(Pixel coordinate grounding entries)
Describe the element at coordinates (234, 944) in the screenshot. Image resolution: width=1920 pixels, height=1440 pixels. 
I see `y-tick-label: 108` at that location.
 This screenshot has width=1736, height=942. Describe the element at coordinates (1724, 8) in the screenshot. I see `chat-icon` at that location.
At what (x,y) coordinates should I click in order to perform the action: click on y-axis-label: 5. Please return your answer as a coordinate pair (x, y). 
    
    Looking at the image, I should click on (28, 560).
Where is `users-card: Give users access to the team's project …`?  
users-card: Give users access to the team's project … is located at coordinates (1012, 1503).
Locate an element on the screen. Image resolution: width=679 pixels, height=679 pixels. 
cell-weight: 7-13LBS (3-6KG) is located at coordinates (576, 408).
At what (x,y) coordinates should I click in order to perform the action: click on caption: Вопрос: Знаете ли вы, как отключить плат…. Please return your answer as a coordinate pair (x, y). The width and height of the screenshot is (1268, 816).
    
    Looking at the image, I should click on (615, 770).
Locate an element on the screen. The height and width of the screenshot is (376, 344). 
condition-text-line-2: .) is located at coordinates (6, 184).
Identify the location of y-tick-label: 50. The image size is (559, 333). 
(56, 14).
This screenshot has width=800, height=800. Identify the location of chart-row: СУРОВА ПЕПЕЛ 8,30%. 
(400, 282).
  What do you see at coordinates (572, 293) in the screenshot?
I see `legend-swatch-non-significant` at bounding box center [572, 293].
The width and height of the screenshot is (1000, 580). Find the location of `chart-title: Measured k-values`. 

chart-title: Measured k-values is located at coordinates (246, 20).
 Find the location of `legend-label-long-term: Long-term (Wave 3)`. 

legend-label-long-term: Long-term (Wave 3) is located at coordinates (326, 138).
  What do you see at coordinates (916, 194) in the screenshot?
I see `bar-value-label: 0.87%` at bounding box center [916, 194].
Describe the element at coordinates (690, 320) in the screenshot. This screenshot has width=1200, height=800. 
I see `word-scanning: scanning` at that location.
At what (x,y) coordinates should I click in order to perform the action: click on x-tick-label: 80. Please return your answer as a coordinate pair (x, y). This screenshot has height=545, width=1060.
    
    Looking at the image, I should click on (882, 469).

◆ EXERCISE DESCRIPTION ◆
Copy every one of the entries above word for word, with each line kept as it is.

◆ FINISHED EXERCISE ◆
Describe the element at coordinates (234, 944) in the screenshot. Image resolution: width=1920 pixels, height=1440 pixels. 
I see `y-tick-label: 108` at that location.
 This screenshot has width=1736, height=942. Describe the element at coordinates (1724, 8) in the screenshot. I see `chat-icon` at that location.
At what (x,y) coordinates should I click in order to perform the action: click on y-axis-label: 5. Please return your answer as a coordinate pair (x, y). 
    
    Looking at the image, I should click on (28, 560).
Where is `users-card: Give users access to the team's project …`?  
users-card: Give users access to the team's project … is located at coordinates (1012, 1503).
Locate an element on the screen. Image resolution: width=679 pixels, height=679 pixels. 
cell-weight: 7-13LBS (3-6KG) is located at coordinates (576, 408).
At what (x,y) coordinates should I click in order to perform the action: click on caption: Вопрос: Знаете ли вы, как отключить плат…. Please return your answer as a coordinate pair (x, y). The width and height of the screenshot is (1268, 816).
    
    Looking at the image, I should click on (615, 770).
Locate an element on the screen. The height and width of the screenshot is (376, 344). 
condition-text-line-2: .) is located at coordinates (6, 184).
Identify the location of y-tick-label: 50. The image size is (559, 333). 
(56, 14).
This screenshot has width=800, height=800. Identify the location of chart-row: СУРОВА ПЕПЕЛ 8,30%. 
(400, 282).
  What do you see at coordinates (572, 293) in the screenshot?
I see `legend-swatch-non-significant` at bounding box center [572, 293].
The width and height of the screenshot is (1000, 580). Find the location of `chart-title: Measured k-values`. 

chart-title: Measured k-values is located at coordinates (246, 20).
 Find the location of `legend-label-long-term: Long-term (Wave 3)`. 

legend-label-long-term: Long-term (Wave 3) is located at coordinates (326, 138).
  What do you see at coordinates (916, 194) in the screenshot?
I see `bar-value-label: 0.87%` at bounding box center [916, 194].
Describe the element at coordinates (690, 320) in the screenshot. This screenshot has width=1200, height=800. 
I see `word-scanning: scanning` at that location.
At what (x,y) coordinates should I click in order to perform the action: click on x-tick-label: 80. Please return your answer as a coordinate pair (x, y). This screenshot has height=545, width=1060.
    
    Looking at the image, I should click on (882, 469).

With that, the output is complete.